As soon as I saw her, we threw our arms around each other, crying softly. I could feel her shaking, and my heart was still racing. We tried to figure out how we got separated, but our subtext for everything was I thought I lost you. She works on the next block, so we walked back to her office building to collect ourselves.
It wasn’t until we get there that we found out what happened – a motorcycle backfired. Since it had only been two days since the shootings in El Paso, Texas and Dayton, Ohio, people just assumed the worst and began to run. Of course, everyone was relieved that it wasn’t anything truly serious. But, as my best friend and I said to another woman taking shelter in the lobby, what kind of times are we living in?
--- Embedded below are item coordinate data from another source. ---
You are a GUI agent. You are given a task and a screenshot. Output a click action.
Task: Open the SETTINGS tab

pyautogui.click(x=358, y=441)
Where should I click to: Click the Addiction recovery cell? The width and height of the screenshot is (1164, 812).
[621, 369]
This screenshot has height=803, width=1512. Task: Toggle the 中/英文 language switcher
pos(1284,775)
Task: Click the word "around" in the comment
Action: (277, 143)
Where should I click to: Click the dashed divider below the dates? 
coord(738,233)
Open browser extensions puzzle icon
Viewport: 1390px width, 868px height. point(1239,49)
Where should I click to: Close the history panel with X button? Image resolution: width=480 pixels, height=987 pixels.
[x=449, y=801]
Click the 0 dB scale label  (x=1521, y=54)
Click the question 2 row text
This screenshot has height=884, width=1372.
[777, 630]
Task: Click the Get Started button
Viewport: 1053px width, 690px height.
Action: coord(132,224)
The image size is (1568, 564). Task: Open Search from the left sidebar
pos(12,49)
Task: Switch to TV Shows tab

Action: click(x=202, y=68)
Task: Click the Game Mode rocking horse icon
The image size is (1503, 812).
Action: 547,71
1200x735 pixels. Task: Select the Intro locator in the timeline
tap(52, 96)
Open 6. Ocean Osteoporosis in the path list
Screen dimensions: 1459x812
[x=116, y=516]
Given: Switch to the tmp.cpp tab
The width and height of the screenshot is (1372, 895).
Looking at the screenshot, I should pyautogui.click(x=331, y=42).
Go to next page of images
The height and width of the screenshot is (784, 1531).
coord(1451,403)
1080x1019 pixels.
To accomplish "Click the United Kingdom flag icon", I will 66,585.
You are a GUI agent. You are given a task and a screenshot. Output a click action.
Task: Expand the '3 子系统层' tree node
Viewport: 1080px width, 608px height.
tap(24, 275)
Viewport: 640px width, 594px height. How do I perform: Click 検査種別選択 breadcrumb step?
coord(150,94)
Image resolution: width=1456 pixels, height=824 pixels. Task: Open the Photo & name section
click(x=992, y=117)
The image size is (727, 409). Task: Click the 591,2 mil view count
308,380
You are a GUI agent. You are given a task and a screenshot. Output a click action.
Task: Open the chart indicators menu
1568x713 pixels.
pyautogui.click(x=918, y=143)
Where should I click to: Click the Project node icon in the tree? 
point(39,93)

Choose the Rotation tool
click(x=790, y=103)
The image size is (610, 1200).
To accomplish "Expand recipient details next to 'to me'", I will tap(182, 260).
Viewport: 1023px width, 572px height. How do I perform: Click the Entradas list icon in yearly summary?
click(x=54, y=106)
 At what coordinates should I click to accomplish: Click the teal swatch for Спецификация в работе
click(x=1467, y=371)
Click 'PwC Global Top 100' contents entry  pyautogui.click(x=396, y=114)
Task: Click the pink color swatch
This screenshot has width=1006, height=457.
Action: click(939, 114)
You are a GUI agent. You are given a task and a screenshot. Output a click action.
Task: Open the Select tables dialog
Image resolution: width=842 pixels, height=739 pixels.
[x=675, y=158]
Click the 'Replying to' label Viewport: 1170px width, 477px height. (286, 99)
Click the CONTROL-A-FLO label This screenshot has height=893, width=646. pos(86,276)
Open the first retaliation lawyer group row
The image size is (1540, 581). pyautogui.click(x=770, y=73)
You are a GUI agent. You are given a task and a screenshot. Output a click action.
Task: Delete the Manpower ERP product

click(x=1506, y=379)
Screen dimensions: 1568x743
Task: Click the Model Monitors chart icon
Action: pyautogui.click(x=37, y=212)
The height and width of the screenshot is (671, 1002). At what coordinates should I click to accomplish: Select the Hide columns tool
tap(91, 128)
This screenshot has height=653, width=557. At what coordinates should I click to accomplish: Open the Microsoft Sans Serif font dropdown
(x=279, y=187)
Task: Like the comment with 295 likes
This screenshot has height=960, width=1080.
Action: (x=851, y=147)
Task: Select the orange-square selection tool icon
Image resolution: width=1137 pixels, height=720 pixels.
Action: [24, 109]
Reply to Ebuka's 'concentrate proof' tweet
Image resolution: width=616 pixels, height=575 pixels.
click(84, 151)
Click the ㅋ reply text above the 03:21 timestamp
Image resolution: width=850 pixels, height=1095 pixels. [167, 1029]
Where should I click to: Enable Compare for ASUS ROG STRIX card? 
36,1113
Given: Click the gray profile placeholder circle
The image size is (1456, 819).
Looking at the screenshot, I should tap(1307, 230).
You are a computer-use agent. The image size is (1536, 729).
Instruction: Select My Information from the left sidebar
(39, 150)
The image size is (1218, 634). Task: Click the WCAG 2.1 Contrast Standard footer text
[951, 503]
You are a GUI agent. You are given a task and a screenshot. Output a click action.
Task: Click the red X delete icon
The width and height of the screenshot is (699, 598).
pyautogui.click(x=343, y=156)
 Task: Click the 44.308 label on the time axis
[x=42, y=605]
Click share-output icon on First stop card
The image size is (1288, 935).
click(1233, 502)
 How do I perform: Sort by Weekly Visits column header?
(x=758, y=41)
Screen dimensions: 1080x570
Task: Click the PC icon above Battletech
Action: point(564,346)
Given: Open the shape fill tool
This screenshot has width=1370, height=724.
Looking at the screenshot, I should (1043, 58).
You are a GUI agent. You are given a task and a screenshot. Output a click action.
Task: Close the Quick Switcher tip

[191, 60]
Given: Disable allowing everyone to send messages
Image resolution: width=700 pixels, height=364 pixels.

Living in a major city, and being from a major city, I’m aware that anything can happen at any time. But we live in this new version of America, where everyone is on high alert at all times. Domestic terrorism permeates all of our lives every day. Now that I’ve lived through this, my life will never be the same. I cannot equate my experience with people who actually lived through these domestic terror attacks, but if I felt even a tiny bit of what they felt during it, I have even more empathy for the victims and survivors.
My first thought was “What if I die?” As I clutched my son’s hand and ran, I knew I had to keep him safe at all costs. But what if that wasn’t enough? What if one of us got shot? Would he know how to get help? What would I do if I had to cradle his body, watching the life drain from it? There is no way I would be able to be calm in that situation.
This time, we were lucky. But what if there’s a next time? These are the effects of constant domestic terrorism — thinking “when,” not “if.”
How did we get to this point? That’s the question that I keep coming back to. What kind of country are we living in that the sound of a motorcycle backfiring is enough to send people fleeing for their lives? And more importantly, why the fuck do we keep allowing this to happen?
Of course, these questions are purely rhetorical. I know that it’s because our government is hell bent on misinterpreting the 2nd amendment, which was talking about the right for people to protect themselves from armed militias, not the right to purchase a military grade weapon and shoot up a shopping mall or popular night spot. And these shooters? Nothing but entitled white men who think they’re way of life is the only way of life.
If there’s one thing I know for sure, it’s that I will never forget that night. Even now, a few days later, just thinking about it makes my throat close. I tend to downplay the fear that wracks my body when I talk about it. But I can’t think about it for too long without wanting to cry. The image of hundreds of people running at me will haunt my dreams for the rest of my life. Picking up my son and running for our lives will never not rock me to my core. I’ll forever remember the feeling of throwing my arms around my best friend in relief. Domestic terrorism reduces many of us to balls of anxiety.
“Wasn’t that strange, Mommy?” my son asked me after things had settled down.
“Yeah, Bud, it’s very strange.” I wrapped him up in my arms, kissing his sweet head.